10 Things I Learned: Restaurant Eve’s Cathal Armstrong

The chef who opened one restaurant earlier this year and has another on the way at The Wharf gives us a behind-the-scenes look at his accomplishments.

Photo courtesy of Restaurant Eve
What is the one piece of advice you wish you had heard when you were starting your career?

Save for a rainy day. No matter how well you do, it will rain someday. You’re going to need an umbrella.

What has been your greatest achievement so far? Your greatest regret?

I have been blessed with many achievements. Certainly achieving Tom Sietsema’s four out of four stars three years after opening Restaurant Eve is one of the highlights. The other is to have found success both in business and in my family life; sometimes one or the other suffers. Having both ranks in the top.

When did you feel you had “made it”?

When I found myself cooking for two sitting president of the United States. One for President Bush and first lady Laura at a private dinner in a friend’s home, and the other when President Obama and first lady Michelle celebrated their anniversary at Restaurant Eve.

I thought to myself: “This is it.”

How do you define success?

Success is happiness. That means different things to different people. For me winning is a good benchmark. The feeling of winning is the most exhilarating.

What job or position have you previously had that helped you get to where you are today?

I’ve been in the restaurant business my whole adult life. The best training I got was at Vidalia. Jeff Buben taught me how to run a restaurant as a proper business. Without that training I never would have gotten to where I am today.

What do you do after a disappointment?

We are very competitive people. Any loss is hard to take. When we fail it takes time to recover. But you have to dust yourself off and get back on the horse as quickly as possible. There have been a few and, I admit, I questioned my goals after them but then I just get back at it harder than ever.

Give us an idea of your work/life balance philosophy.

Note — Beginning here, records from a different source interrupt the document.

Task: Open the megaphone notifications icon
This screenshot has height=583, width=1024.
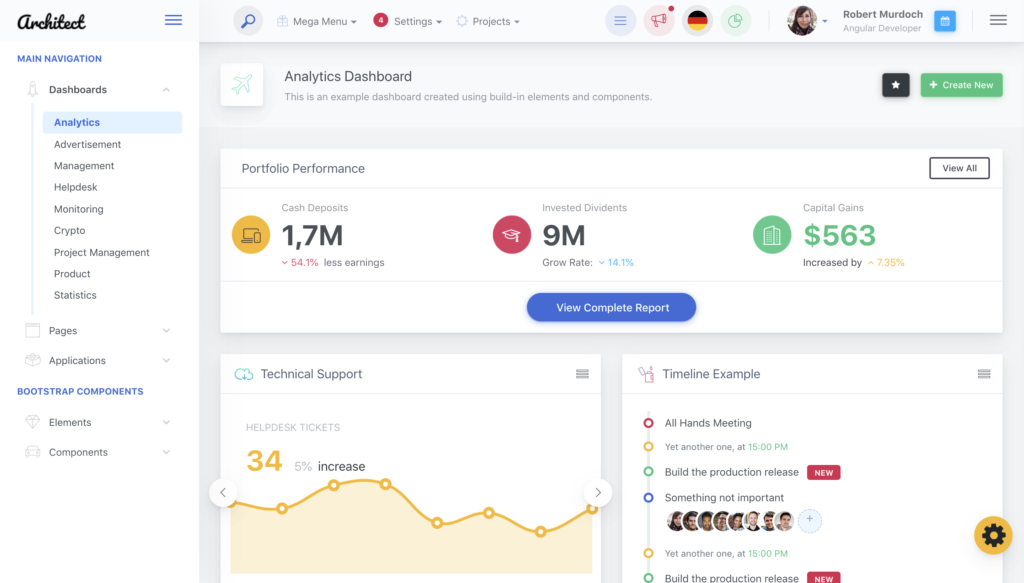Action: point(658,21)
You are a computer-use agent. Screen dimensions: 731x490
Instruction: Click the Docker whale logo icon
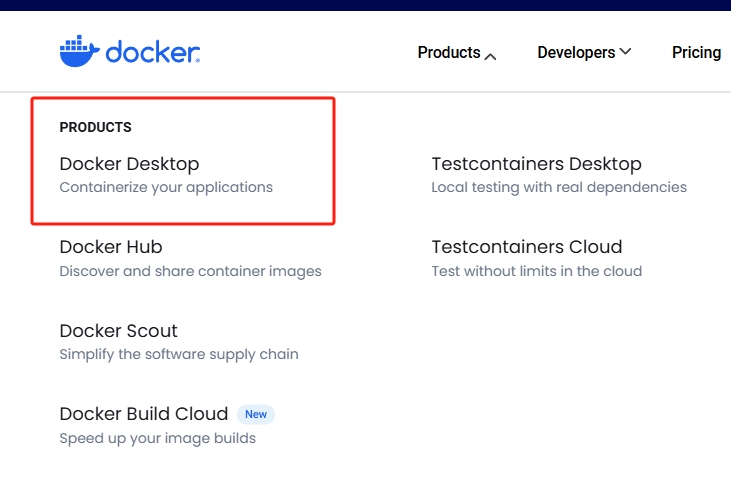pos(80,51)
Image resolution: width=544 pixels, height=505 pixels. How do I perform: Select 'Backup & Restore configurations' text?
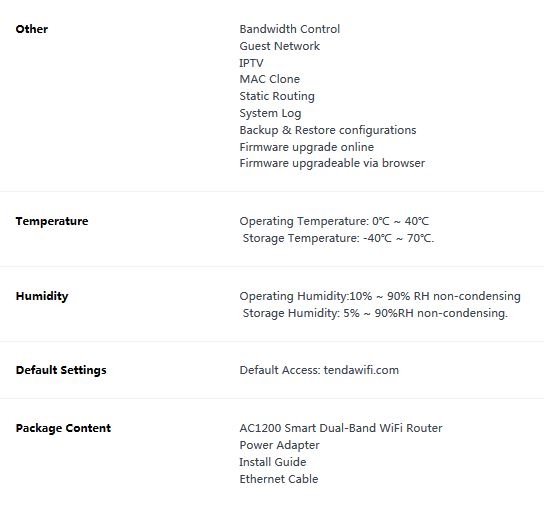click(328, 130)
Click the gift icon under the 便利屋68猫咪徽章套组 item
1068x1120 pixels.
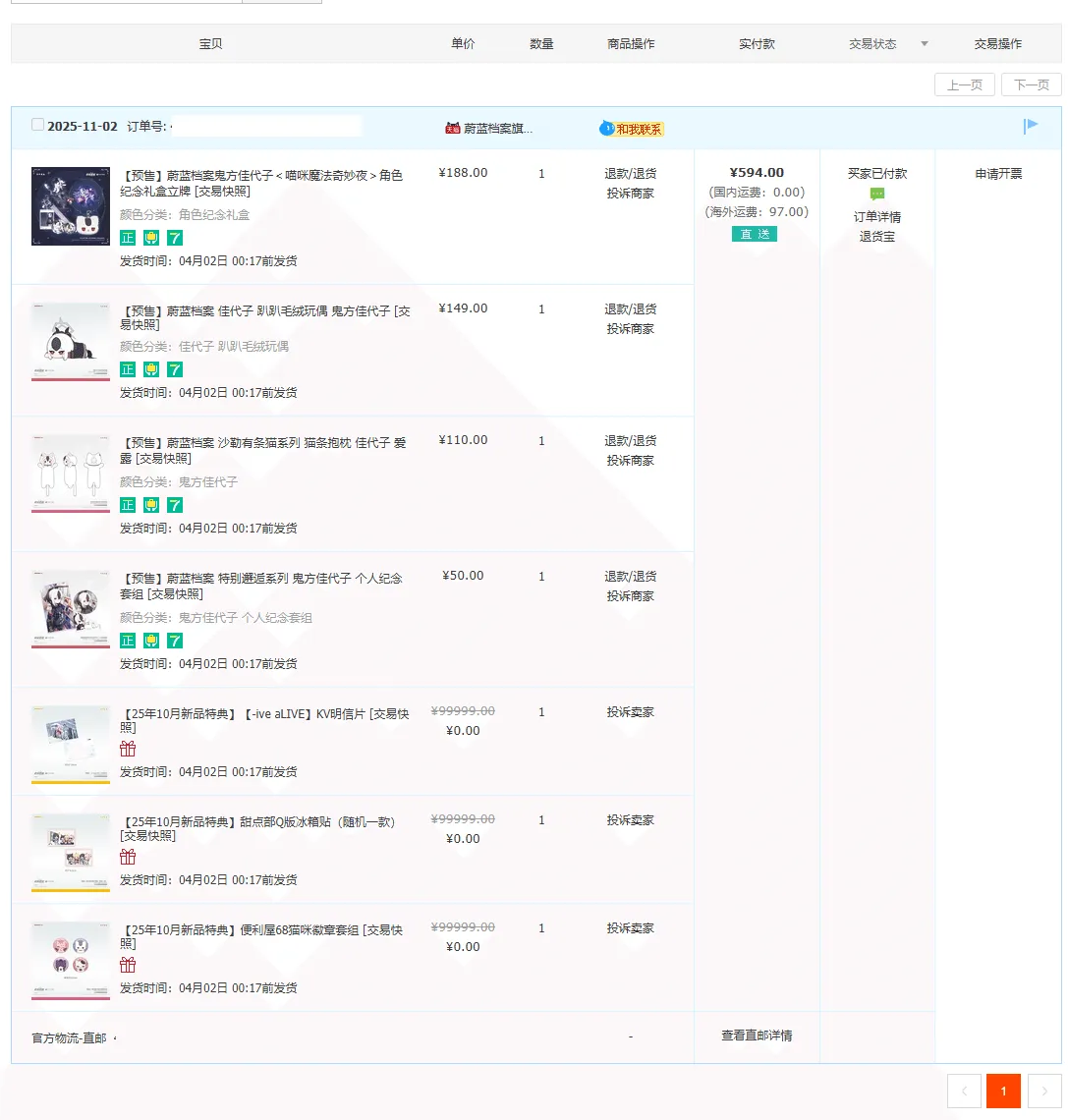(x=128, y=966)
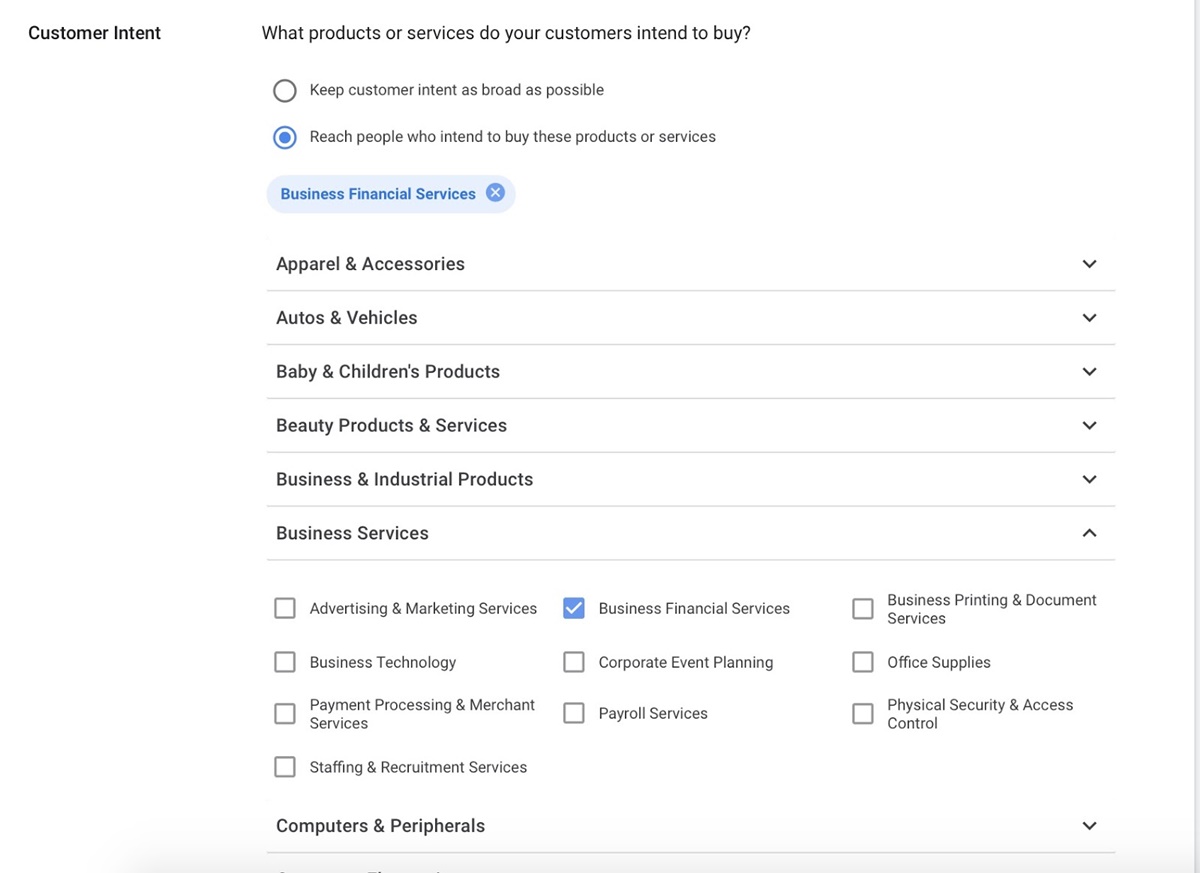Screen dimensions: 1200x873
Task: Check Advertising & Marketing Services
Action: point(285,608)
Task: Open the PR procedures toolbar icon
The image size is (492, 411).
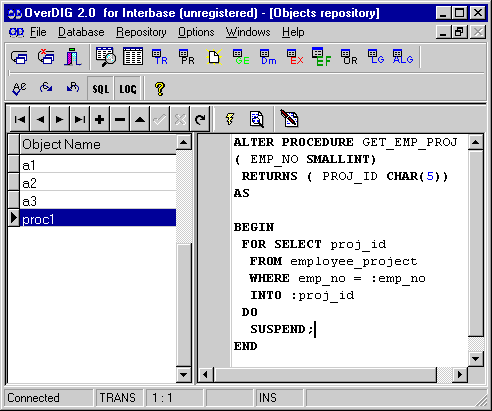Action: tap(187, 57)
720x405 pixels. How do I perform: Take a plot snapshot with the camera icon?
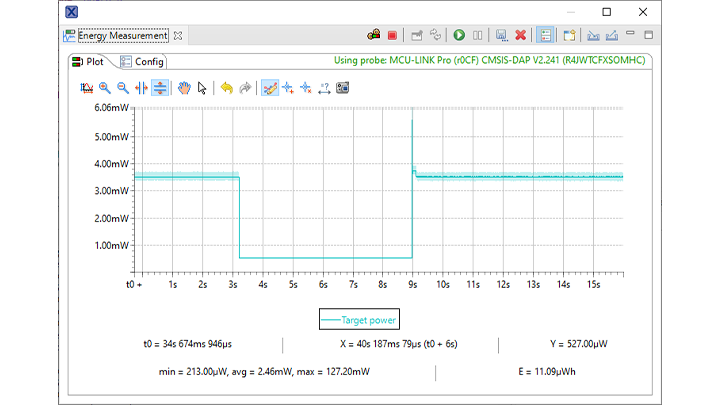[x=342, y=88]
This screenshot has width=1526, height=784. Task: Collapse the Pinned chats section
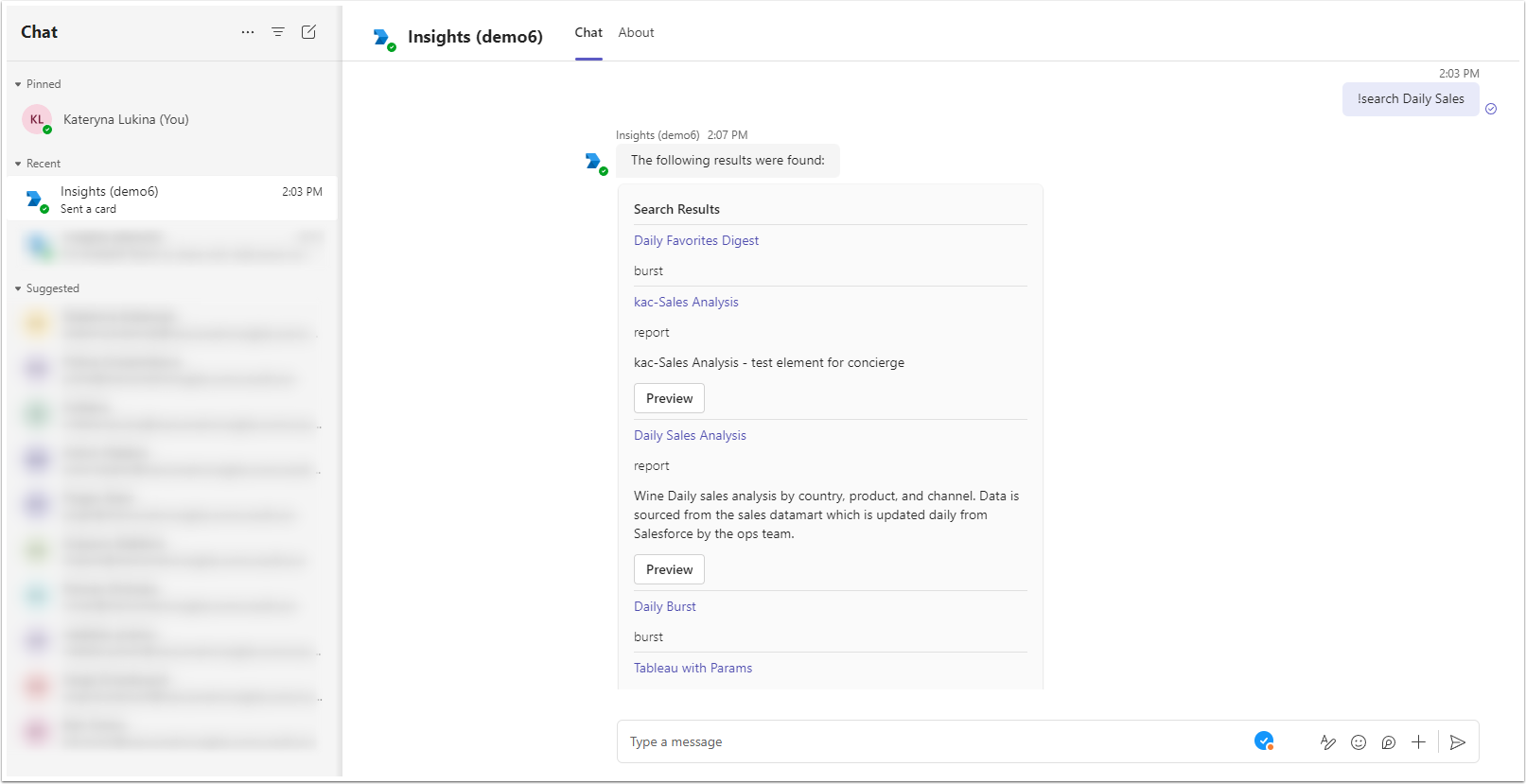click(x=18, y=84)
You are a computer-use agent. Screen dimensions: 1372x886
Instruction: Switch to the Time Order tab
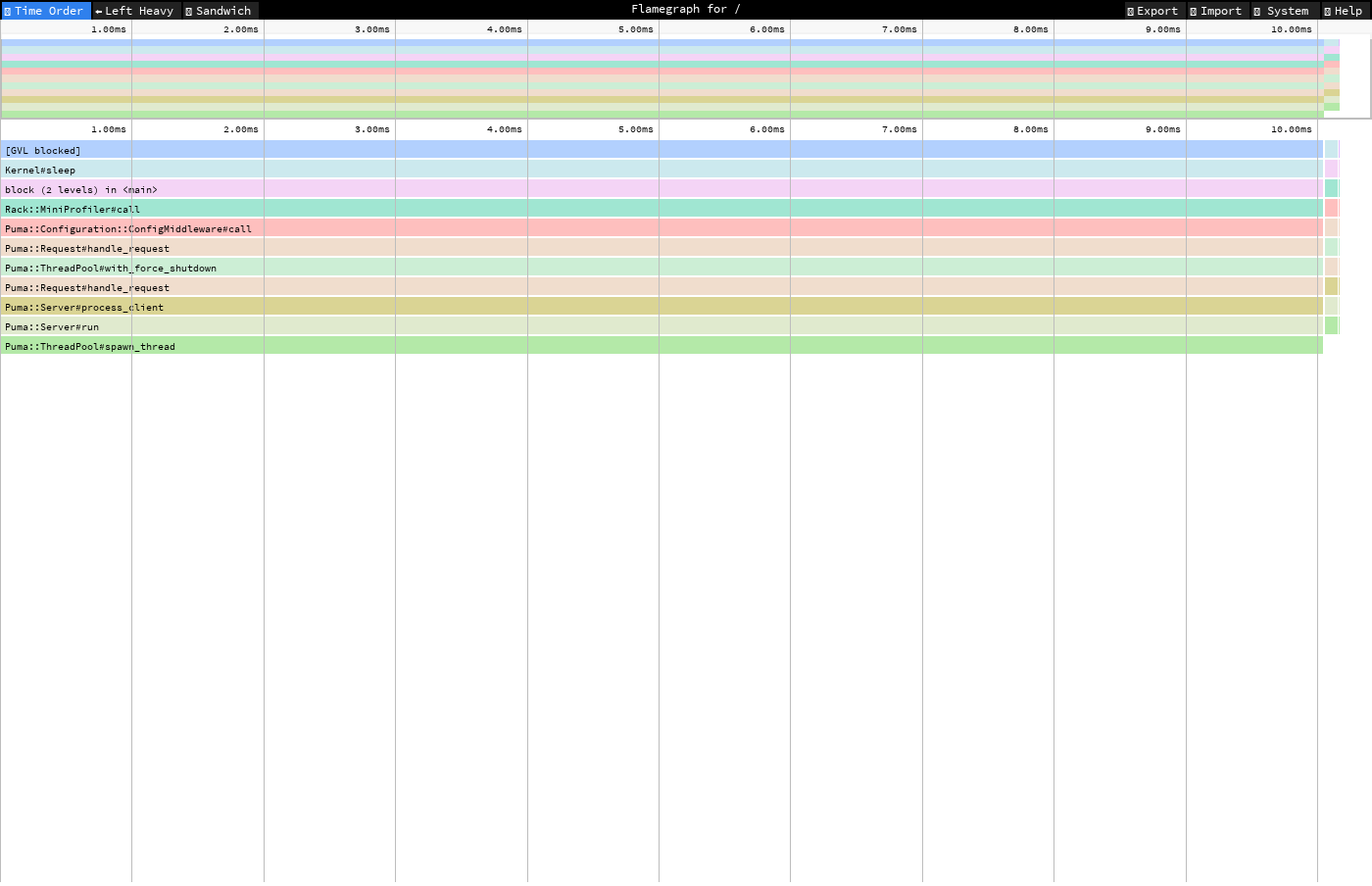(x=44, y=11)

The restaurant business is both fun and hard. We work long hours. There really isn’t a regular balance. We schedule little breaks here and there where we can. Family is most important. Don’t ever forget that. Sunday has been family day for us. We really try to keep that day for us and our children.

What is the one thing you do for yourself every day, or at least once a week?

My personal thing is Taekwondo. I work out with my coach for an hour six days a week. It really helps me to stay balanced and focused. I’m stronger for it both physically and mentally.

What’s one thing you still want to do with your life?

I’d like to travel more. I’ve been fortunate to have visited many countries as my father was a tour operator.  I really want to get to see more of Asia; Korea, the Philippines and China are high on my list.

Any advice for those who are going into your field?

Be prepared for the long hours on your feet. Stay in shape. Keep fit. Our business is physically demanding as well as mentally.